Il Re Sole e la sua corte
Messi è la luce: un neon che si accende pian piano e diventa subito accecante appena gli si apre il campo davanti. In termini di gol (ora Batistuta è il numero due) ma anche di assist. Se nel 2016 nessuno ha servito più assistenze di lui è perché Messi sembra aver deciso che è arrivato il momento di un cambiamento nella strada della sua ineguagliabile carriera.
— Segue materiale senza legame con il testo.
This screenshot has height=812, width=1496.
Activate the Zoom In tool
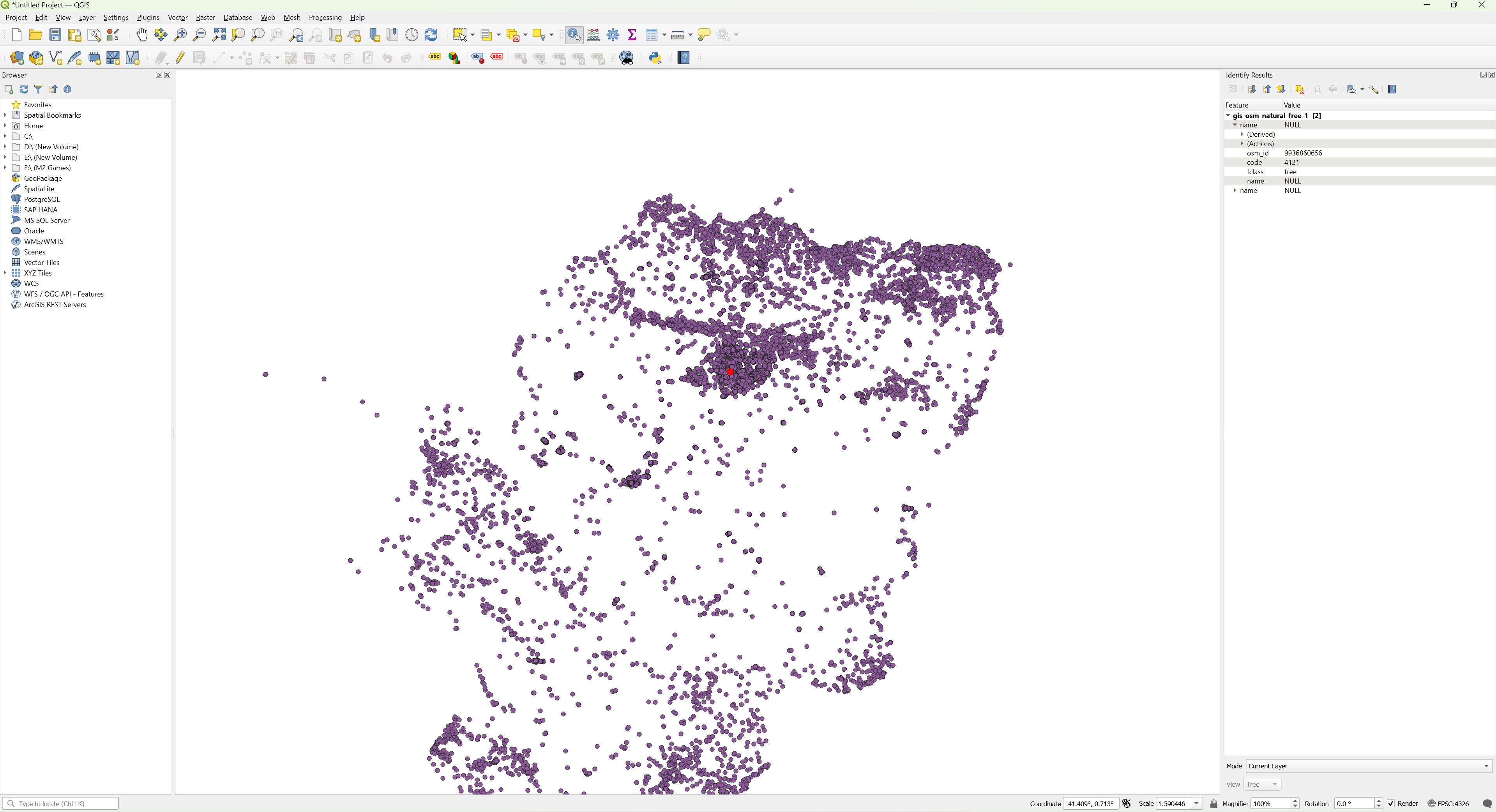(180, 35)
Messi dà l’impressione di aver deciso di togliersi definitivamente la grande scimmia del palmares con la Nazionale, e forse ci sta dando un antipasto di quello che sarà nell’ultima parte della sua carriera. Non è più solo una ricerca sfrenata del gol, dei numeri e dei trofei, è fare arte a tutti i livelli, svincolato da ogni obbligo. Questo Messi parte largo a destra per entrare in scena centralmente, di solito tramite un movimento elegante a mezzaluna, ed è molto intenso, anche se più lontano dalla porta. Prende palla per dribblare e poi lavorare nello stretto, dove compie quello che nessuno ha mai saputo fare in questo modo: partire da un pensiero sempre illuminato perché frutto del genio creativo e della spinta ad andare oltre i limiti, avere i mezzi tecnici per poterlo concretizzare e farlo alla più alta velocità mai registrata.
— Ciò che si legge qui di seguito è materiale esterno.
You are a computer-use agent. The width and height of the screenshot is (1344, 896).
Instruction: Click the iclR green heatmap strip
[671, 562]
Nel Barça, come in Nazionale, gli serve una punta che abbia anche forza e brutalità agonistica, al fine di farsi aprire degli spazi per entrare in azione negli ultimi venti metri. E sempre per questo, Higuain ha cancellato Aguero da questa Copa America, prendendosi il gran finale di una stagione leggendaria, da vero campione. Sull’altro fianco serve invece un’ala vera, e in questo settore il “Tata” Martino si è trovato costretto a dover trasformare quella che in molti casi sarebbe stata un’emergenza in una grande opportunità: è partito con Di Maria – che però ancora una volta (lui sì) è stato appiedato dalla personale maledizione estiva – per poi puntare sul neo-colchonero Gaitan, che promette di formare con Carrasco e Koke un trio di inventori di gioco pazzeschi per il Cholismo che verrà. Ci sono state le comparsate di Lavezzi – umile, utile e letale oltre che enormemente sfortunato – Lamela, l’unico nel roster delle mezzepunte ad aver giocato tutte le partite.
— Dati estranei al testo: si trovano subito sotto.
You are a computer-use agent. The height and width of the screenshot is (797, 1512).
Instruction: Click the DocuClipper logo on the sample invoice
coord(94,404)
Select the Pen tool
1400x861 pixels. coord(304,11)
Contro il Cile il copione sembra talmente perfetto da essere quasi scontato: l’esorcismo definitivo con la vendetta sui campioni in carica (peraltro già battuti due volte nell’ultimo anno, prima nelle Qualificazioni al Mondiale e poi nel girone della Copa America). Ma di scontato non c’è nulla: non solo perché il Cile ha alzato il proprio livello clamorosamente una volta superata la fase a gruppi, ma perché in ballo c’è anche la fine del più grande paradosso calcistico dell’ultimo quarto di secolo: la squadra con più talento del continente sudamericano, e forse del mondo, eppure perdente.
Non ci resta che aspettare di vedere, se l’alba di lunedì ci porterà davvero il battesimo della Nazionale più forte del mondo non più solo sulla carta; e del giocatore che, da lì, può diventare definitivamente il più grande di sempre.